Now running the make command seemed to work. This build ran a lot faster as only the new Kodi build needs to be compiled instead of the entire project.The result was a set of files in the target/ directory that I could use to deploy the RetroPlayer version of Kodi.

Adding Tweaks

I honestly could have stopped here as I had working build but I didn’t. I decided to add a few helpful things so that I could continue to easily build this project as Kodi versions changed.

Build Dependencies

As noted above the build dependencies had an error trying to install prior to running the make command. These were resolved during the build but I had to hit y to confirm first. In the future I wanted to be able to script this process and not touch it so I made some changes to the scripts/checkdeps file. I removed the prompt so this could be run manually or as part of a larger script that I planned to write to wrap this all together. When run via the make command it will simply skip the prompt and attempt to install them - which does require sudo if you’re not a root user.

Advanced Build Params

LibreELEC allows for some advanced build parameters to further customize the build. I added some of these so that I could better keep track of what version of Kodi and RetroPlayer I had for future reference.

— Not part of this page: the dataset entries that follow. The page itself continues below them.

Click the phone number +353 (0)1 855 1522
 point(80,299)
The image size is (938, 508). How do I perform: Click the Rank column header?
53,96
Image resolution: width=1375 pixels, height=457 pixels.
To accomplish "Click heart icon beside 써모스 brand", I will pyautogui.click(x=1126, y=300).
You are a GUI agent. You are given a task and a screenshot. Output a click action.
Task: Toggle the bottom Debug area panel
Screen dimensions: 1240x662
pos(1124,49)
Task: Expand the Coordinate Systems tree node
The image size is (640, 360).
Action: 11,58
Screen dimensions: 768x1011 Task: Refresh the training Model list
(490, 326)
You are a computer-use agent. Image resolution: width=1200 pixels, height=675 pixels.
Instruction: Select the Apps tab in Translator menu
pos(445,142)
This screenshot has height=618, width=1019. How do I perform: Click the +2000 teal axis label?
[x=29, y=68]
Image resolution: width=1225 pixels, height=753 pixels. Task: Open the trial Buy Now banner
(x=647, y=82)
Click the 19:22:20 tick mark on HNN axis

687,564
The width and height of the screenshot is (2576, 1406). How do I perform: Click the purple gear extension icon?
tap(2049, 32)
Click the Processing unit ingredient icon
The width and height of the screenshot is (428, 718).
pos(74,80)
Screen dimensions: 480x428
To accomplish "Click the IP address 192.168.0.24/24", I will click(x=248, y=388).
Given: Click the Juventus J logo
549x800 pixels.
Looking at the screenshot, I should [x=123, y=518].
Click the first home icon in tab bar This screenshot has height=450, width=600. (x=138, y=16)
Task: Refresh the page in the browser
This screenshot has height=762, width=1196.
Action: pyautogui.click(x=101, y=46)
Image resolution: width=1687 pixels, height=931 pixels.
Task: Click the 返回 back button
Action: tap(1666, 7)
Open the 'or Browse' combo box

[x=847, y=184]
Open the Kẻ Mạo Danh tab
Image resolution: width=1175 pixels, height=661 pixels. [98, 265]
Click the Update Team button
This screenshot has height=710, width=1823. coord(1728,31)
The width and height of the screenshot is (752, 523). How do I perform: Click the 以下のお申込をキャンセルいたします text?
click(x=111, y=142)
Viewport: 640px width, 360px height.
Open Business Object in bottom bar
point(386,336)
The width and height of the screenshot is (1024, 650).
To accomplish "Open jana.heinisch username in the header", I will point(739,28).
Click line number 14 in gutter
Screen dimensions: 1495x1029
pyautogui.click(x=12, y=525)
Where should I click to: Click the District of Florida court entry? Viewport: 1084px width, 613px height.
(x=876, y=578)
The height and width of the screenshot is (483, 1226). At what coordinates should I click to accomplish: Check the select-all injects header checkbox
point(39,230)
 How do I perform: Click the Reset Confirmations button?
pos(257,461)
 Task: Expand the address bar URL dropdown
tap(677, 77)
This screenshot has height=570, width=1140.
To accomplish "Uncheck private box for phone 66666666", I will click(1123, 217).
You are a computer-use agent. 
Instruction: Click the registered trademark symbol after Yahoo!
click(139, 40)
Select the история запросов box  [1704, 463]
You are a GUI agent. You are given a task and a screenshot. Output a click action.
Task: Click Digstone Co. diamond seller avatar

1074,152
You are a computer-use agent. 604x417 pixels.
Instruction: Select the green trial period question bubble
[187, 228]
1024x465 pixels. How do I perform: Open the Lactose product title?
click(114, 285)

PROJECT=Generic ARCH=x86_64 BUILDER_NAME=robweber BUILDER_VERSION=20220302 make image

Build Script

To wrap everything together I created a build script that I could execute after cloning the repo and kick off the build process without having to manually do a bunch of the steps above. As a bonus I can set the package name here that will set the package.mk variable to update the Kodi package with whatever the most current RetroPlayer build is.

#!/bin/bash
# Update the RetroPlayer build name and build the LibreELEC image
# Rob Weber

RETROPLAYER_VERSION="retroplayer-19.4-20220302"
KODI_PACKAGE_FILE="packages/mediacenter/kodi/package.mk"

# install min deps needed to kick start build system
#sudo apt-get update
#sudo apt-get install -y gcc make git unzip wget xz-utils bc gperf zip unzip g++ xsltproc

# Modify the Kodi Package file
sed -e "s/@RETROPLAYER_VERSION@/${RETROPLAYER_VERSION}/" -i ${KODI_PACKAGE_FILE}

# create the image
PROJECT=Generic ARCH=x86_64 BUILDER_NAME=robweber BUILDER_VERSION=${RETROPLAYER_VERSION} make image

# Revert the kodi file
git checkout ${KODI_PACKAGE_FILE}

Conclusion

The end result is pretty much what I wanted; a build of LibreELEC based on the RetroPlayer branch for all of my Kodi boxes. I did an in place upgrade from my current system and things worked pretty smooth.

To date I haven’t tried building any of the other architectures yet. I do have an Raspberry Pi that I used for a “travel system” when I travel for work but haven’t updated it yet. Hopefully as the main LibreELEC repo is updated I can pull in changes to my custom branch and rebuild without too much effort.